The HSE adds that the report also “suggests a decreasing trend” in the suicide rate.

“There was an increase in the suicide rate in Ireland between 2007 and 2012 which can be wholly attributed to an increase in the male rate of suicide,” said the HSE’s National Director for Mental Health Ms Anne O’Connor.

“Data from 2012 onwards indicates a levelling-off of this rise. Provisional data for 2015 and 2016 suggests a decreasing trend in Ireland’s suicide rate.”

The NOSP report shows that in 2014 there were 486 confirmed suicide deaths in Ireland (there were 487 deaths in 2013).
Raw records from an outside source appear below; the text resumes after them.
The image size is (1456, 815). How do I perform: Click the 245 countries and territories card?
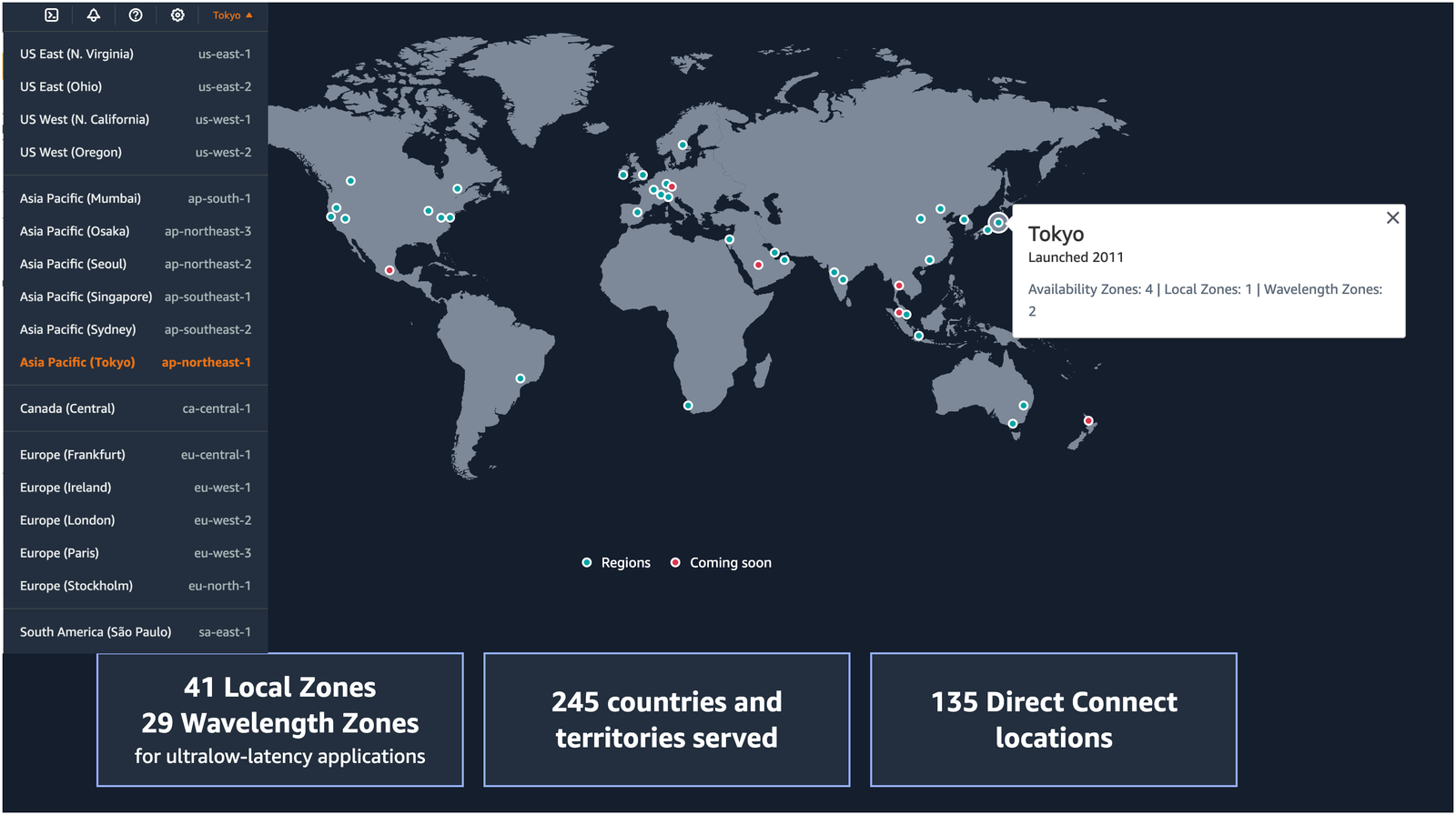tap(667, 719)
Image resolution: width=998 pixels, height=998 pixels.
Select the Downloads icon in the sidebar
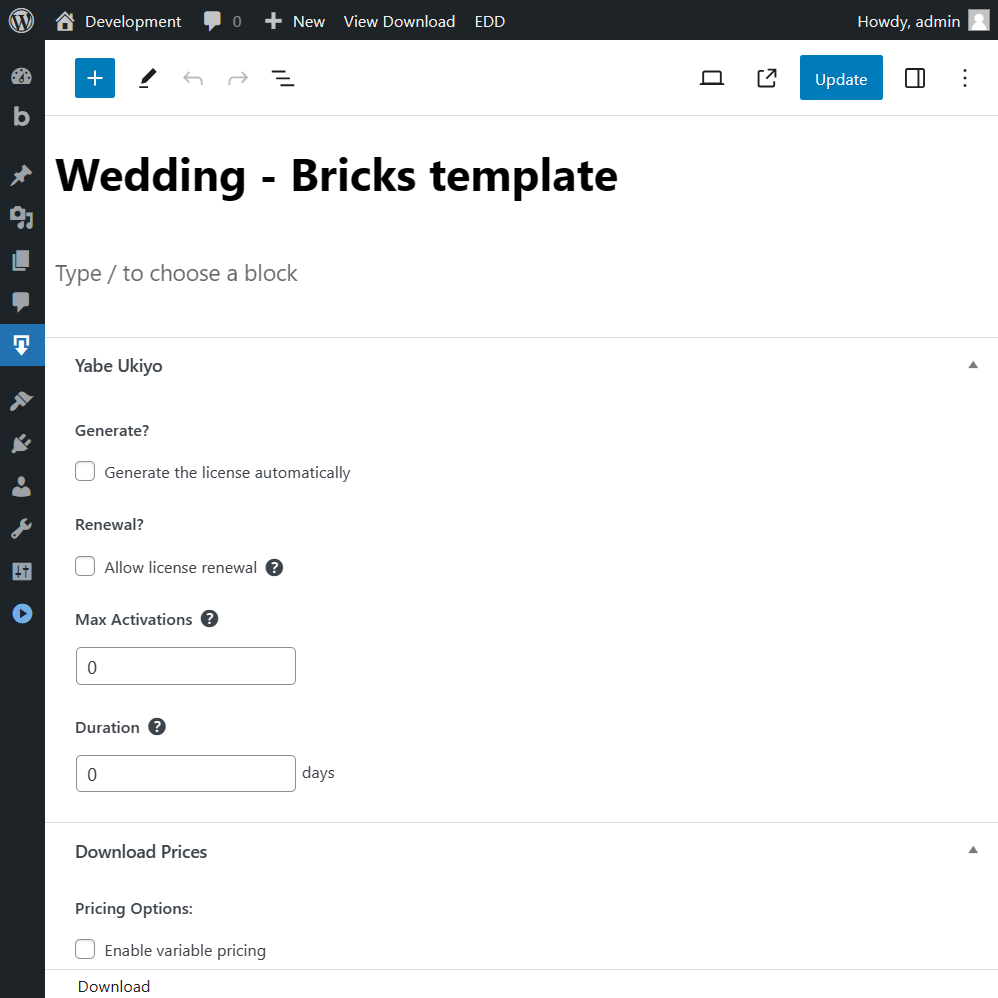22,345

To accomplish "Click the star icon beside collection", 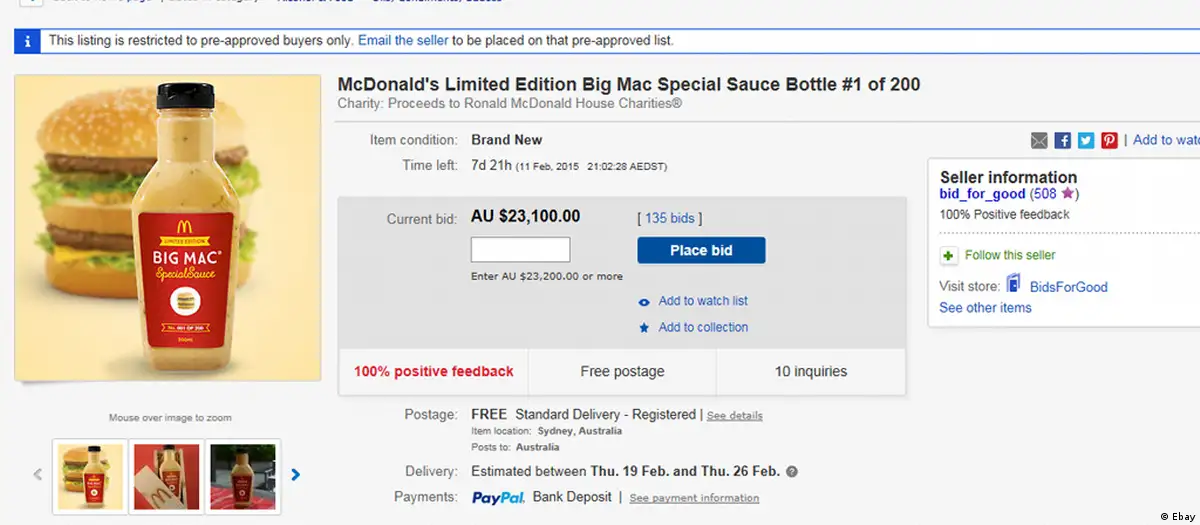I will click(645, 328).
The majority, 399 (82.1 per cent) of these, were men. This high male to female ratio has been a consistent feature of deaths by suicide over the years.

The highest rates of suicide were observed among 45-54 year-olds (28.2 per 100,000 and 6.9 per 100,000, respectively). The lowest rates of suicide were recorded among those aged 65 years and over.

In 2016, the National Self-Harm Registry Ireland, which is funded by the HSE NOSP, recorded 11,485 presentations to hospital due to self-harm nationally, involving 8,909 individuals. This is in-line with 2015 figures.

According to the HSE funding of more than €11.8 million was invested in suicide prevention last year.

In response to the figures Mr Derek McDonnell Programme Director of Mojo, a men’s health and wellbeing training programme, said that there “is a need for further focus on men’s overall wellbeing and programmes”.

“As is the trend, male suicide rates are the highest by far with particular high percentages with men aged 45-54, that is why our programmes are aimed at reducing the high levels of male suicide rates in Ireland,” said Mr McDonnell.